▸ Records for the exercise

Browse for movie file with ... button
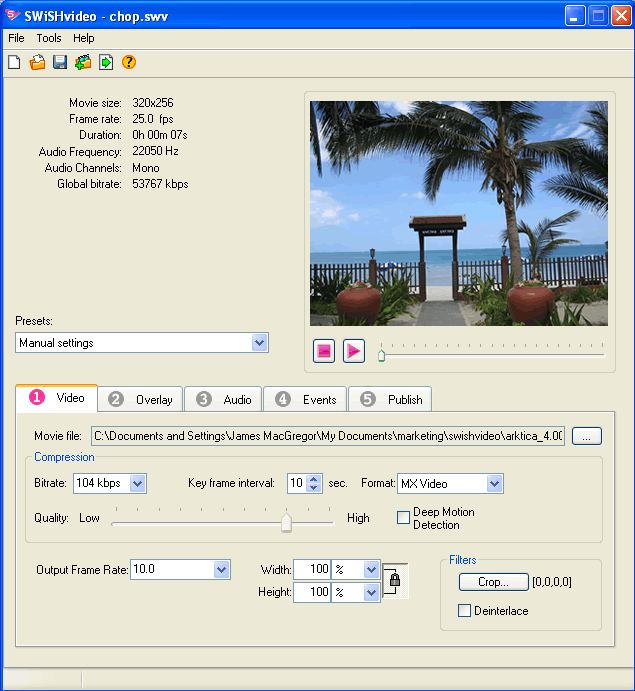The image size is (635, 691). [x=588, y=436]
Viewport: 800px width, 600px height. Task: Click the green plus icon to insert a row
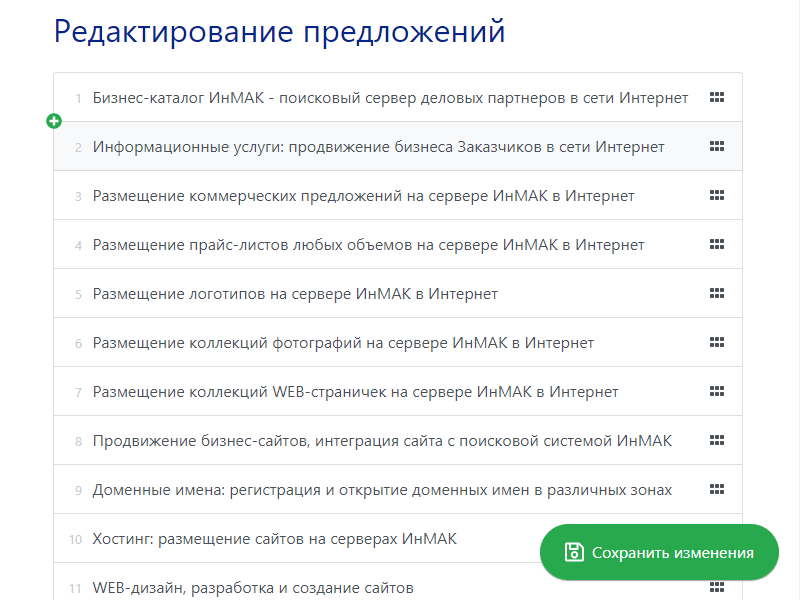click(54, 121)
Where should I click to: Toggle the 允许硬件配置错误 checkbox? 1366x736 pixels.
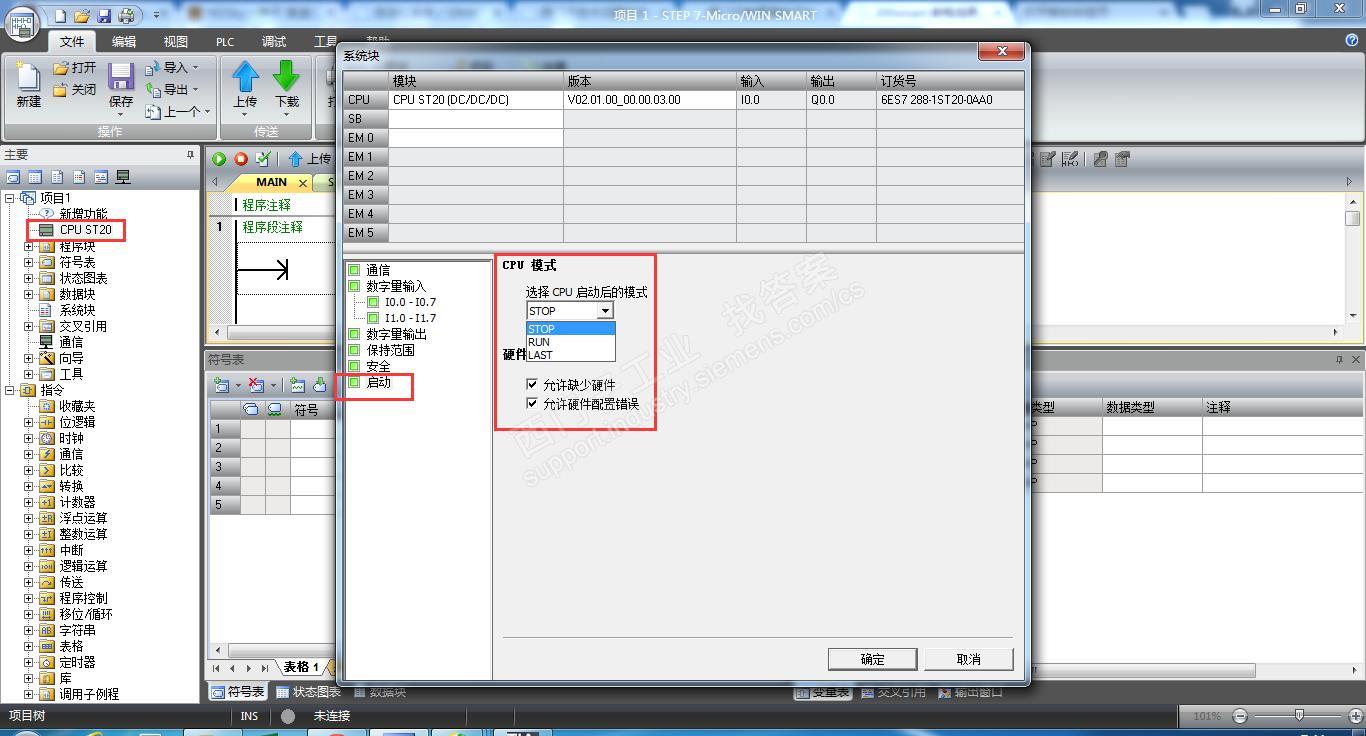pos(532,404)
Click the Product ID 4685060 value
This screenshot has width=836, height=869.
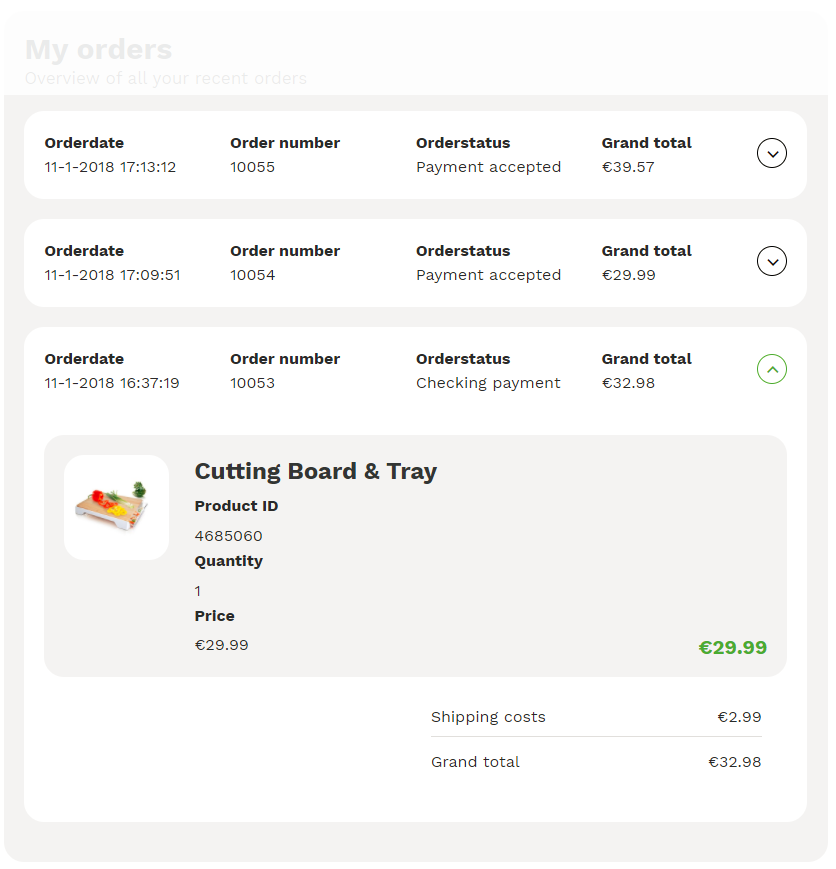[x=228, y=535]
* * *
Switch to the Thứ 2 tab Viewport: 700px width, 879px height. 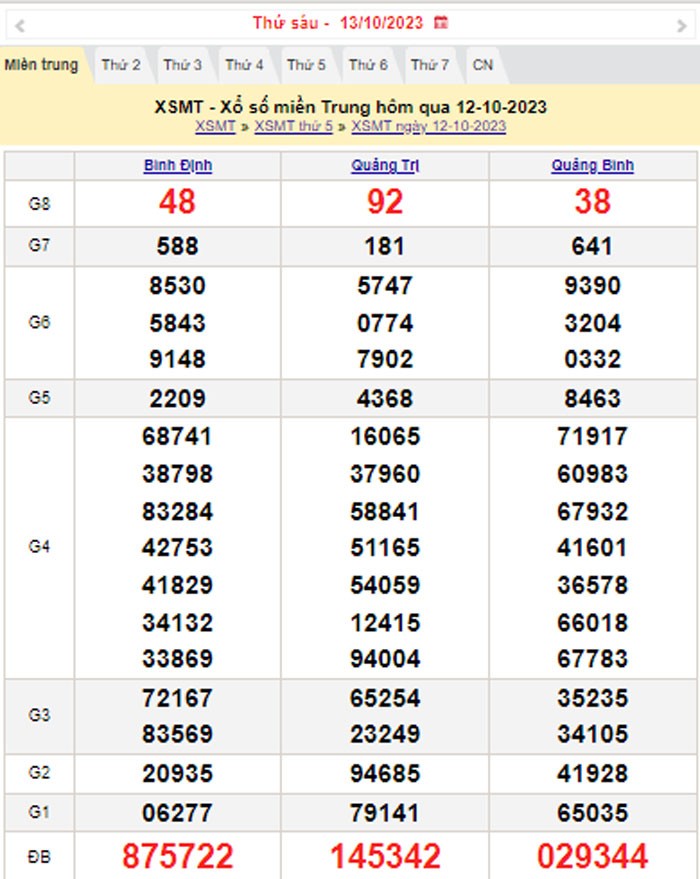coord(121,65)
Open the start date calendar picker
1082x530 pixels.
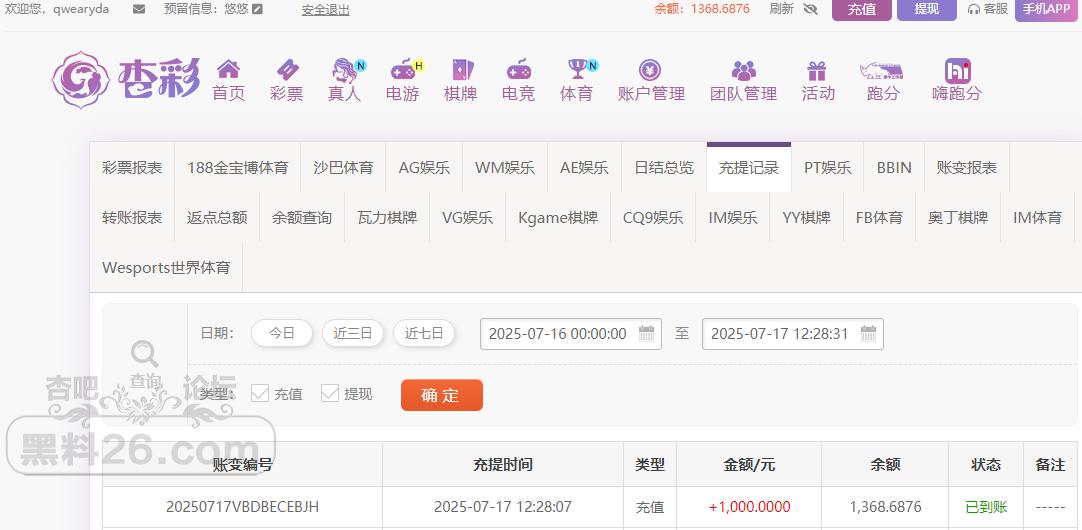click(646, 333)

▸ To do
Look above for the line with "Browse for movie file with ... button" and the line with "Click the Product ID 4685060 value". Give again exactly those two lines and all lines between them, pictures excluded.

▸ Written reply
Browse for movie file with ... button
The image size is (635, 691). [x=588, y=436]
Viewport: 800px width, 600px height. Task: Click the green plus icon to insert a row
click(54, 121)
Where should I click to: Toggle the 允许硬件配置错误 checkbox? 1366x736 pixels.
pos(532,404)
Click the Product ID 4685060 value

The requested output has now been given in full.